The effects of NK1 receptor antagonists (FK224 and FK888) on agonist- and antigen-induced nasal microvascular leakage in guinea pigs.

Abstract

To study the inhibitory effects of two NK1 receptor antagonists on substance P (SP) and antigen-induced increase of nasal vascular permeability in ovalbumen (OA)-sensitized guinea pigs. Male Dunkin-Hartley guinea pigs. SP (100 mumol/l), FK224 (1-10 mumol/kg) and FK888 (0.2-2 mumol/kg). The in vivo model of nasal microvascular leakage was used for nasal allergic challenge in ovalbumin (OA)-sensitized guinea pigs, or nasal stimulation with substance P (SP) in non-sensitized animals.

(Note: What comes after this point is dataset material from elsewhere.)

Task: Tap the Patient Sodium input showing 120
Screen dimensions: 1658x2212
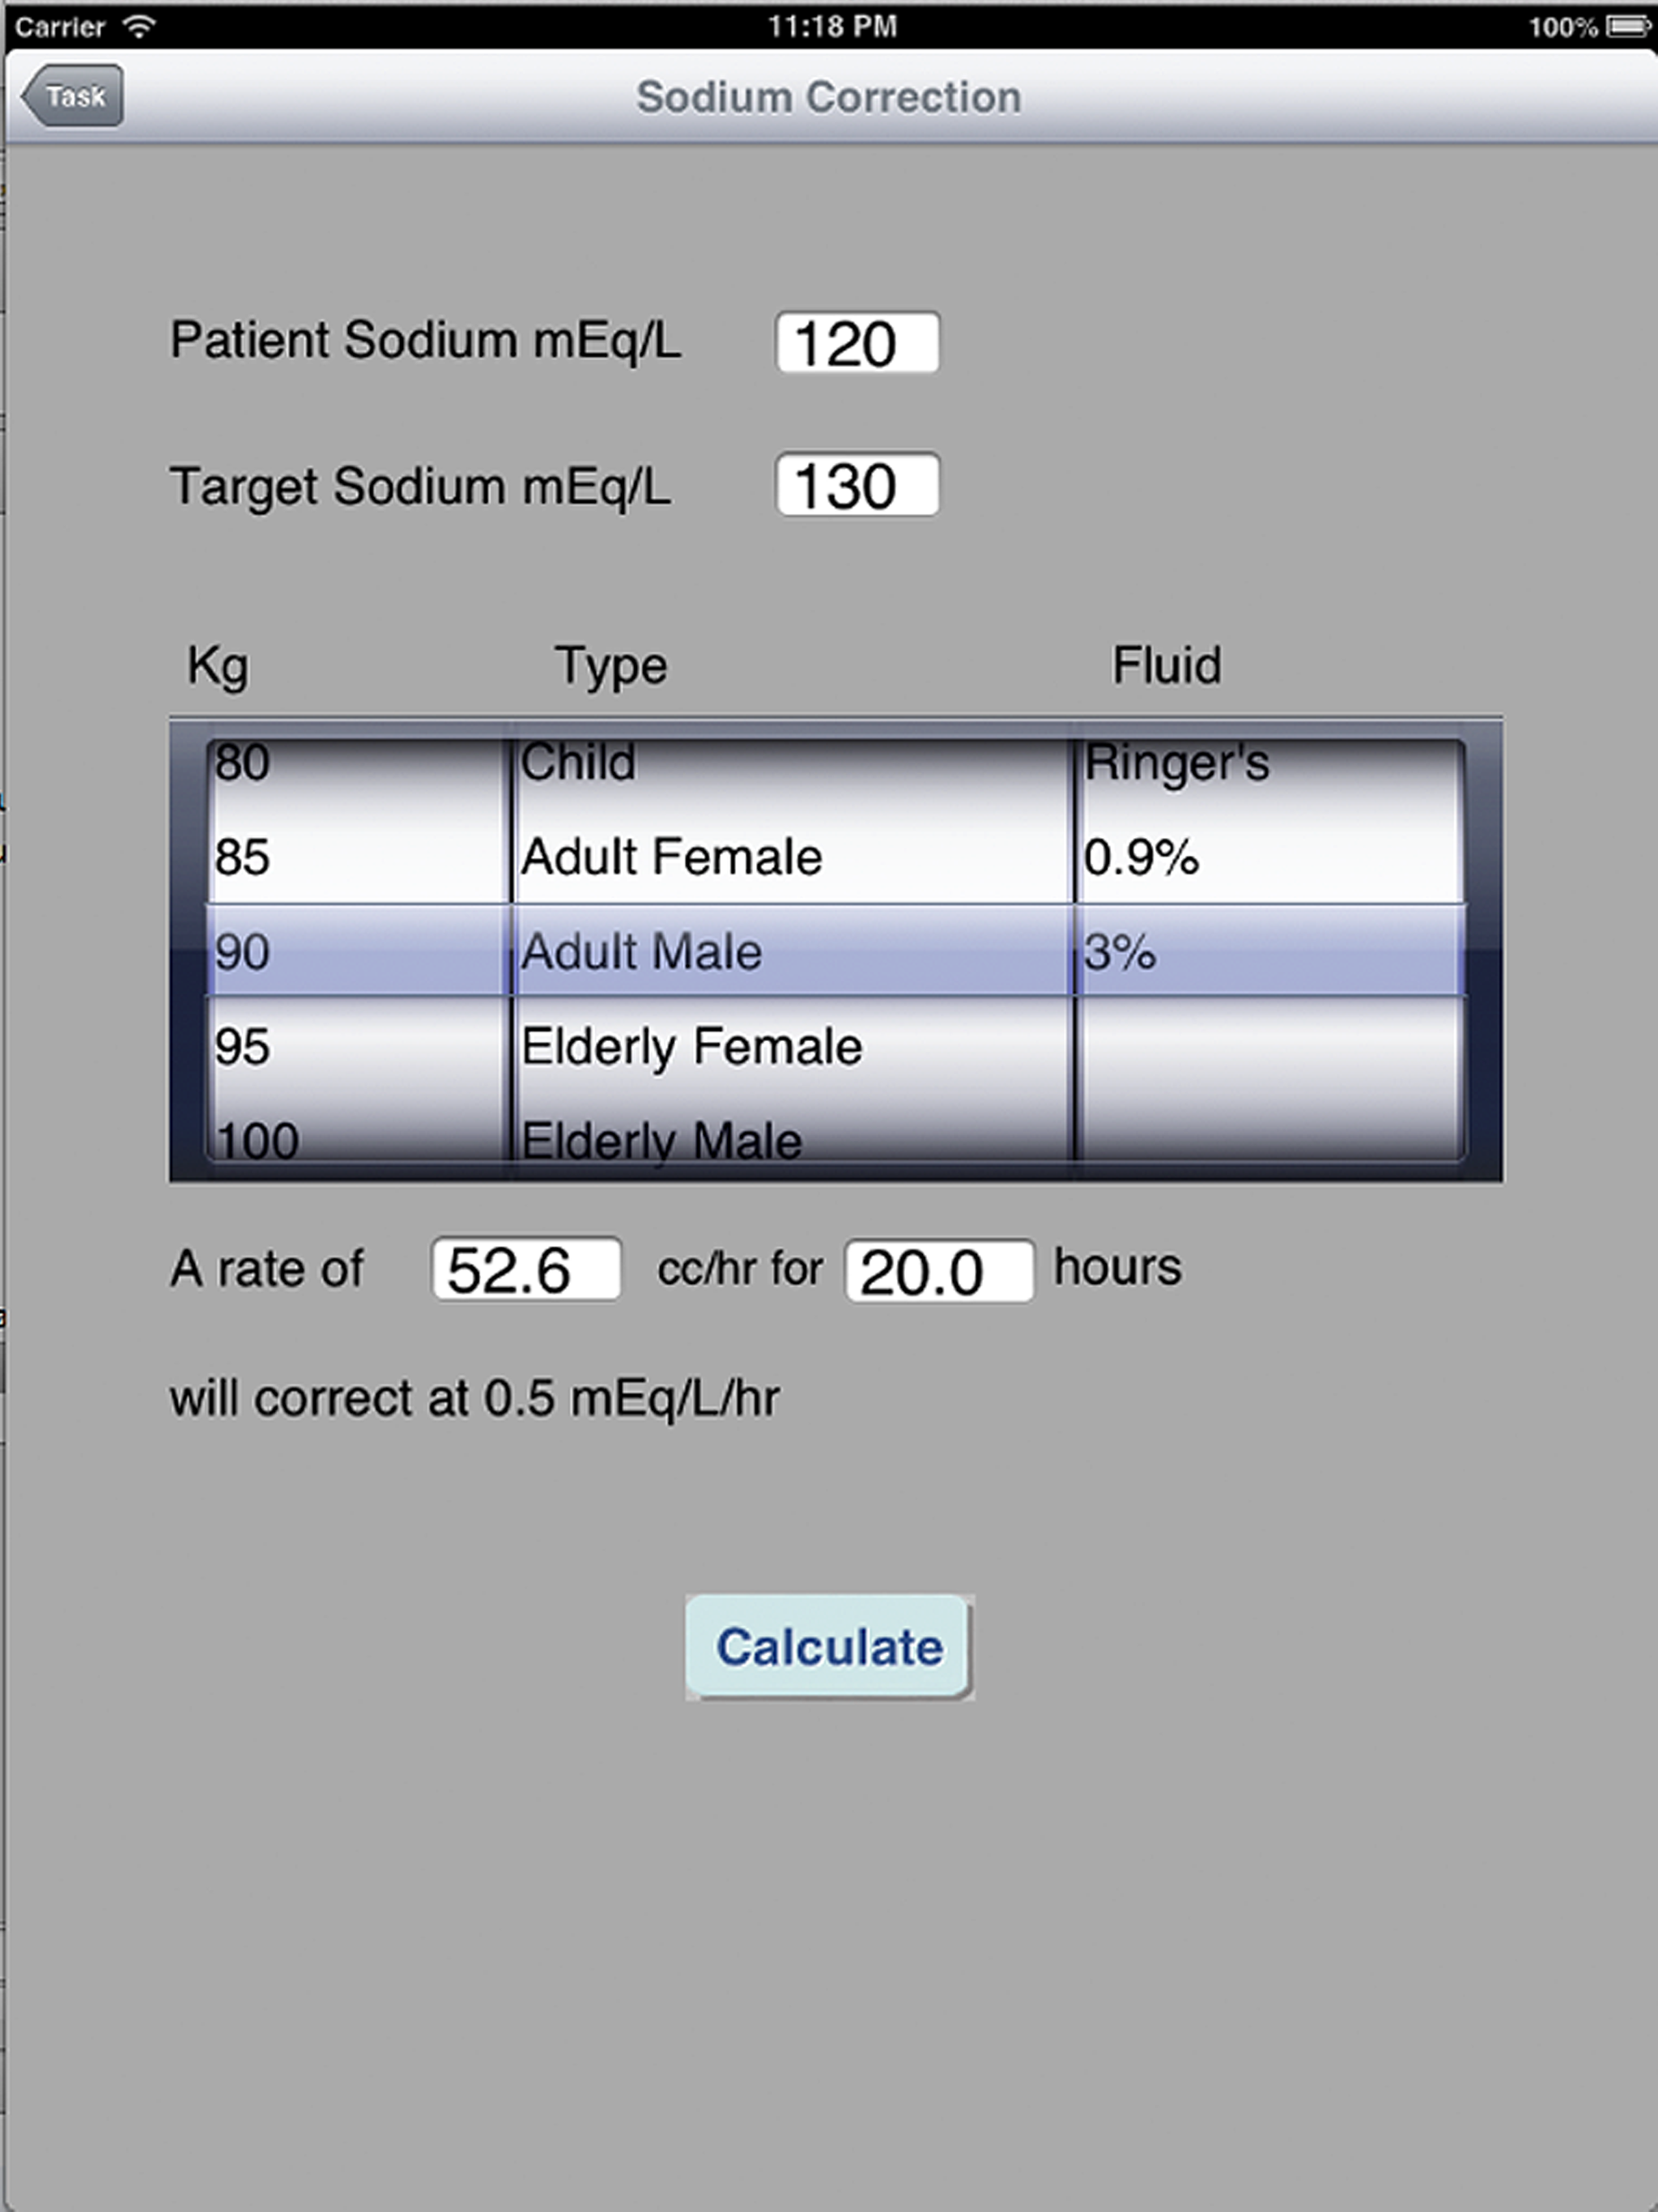Action: 857,342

Nasal microvascular leakage was measured by the accumulation of Evans Blue dye after intravenous injection. Following nasal stimulation with SP 100 microM, the concentration of dye in the nasal lavage fluid rapidly increased. NK1 receptor antagonists FK224 (10 mumol/kg i.v.) and FK888 (2 mumol/kg i.v.) inhibited SP-induced microvascular leakage. In OA-sensitized guinea pigs, exudation of dye into nasal lavage fluid was observed soon after topical antigenic stimulation and continued for over 60 min. Both NK1 receptor antagonists inhibited the immediate phase of the antigen-induced microvascular leakage. We conclude that the immediate change of vascular permeability during the nasal allergic response is mediated by activation of the NK1 receptor in the guinea-pig.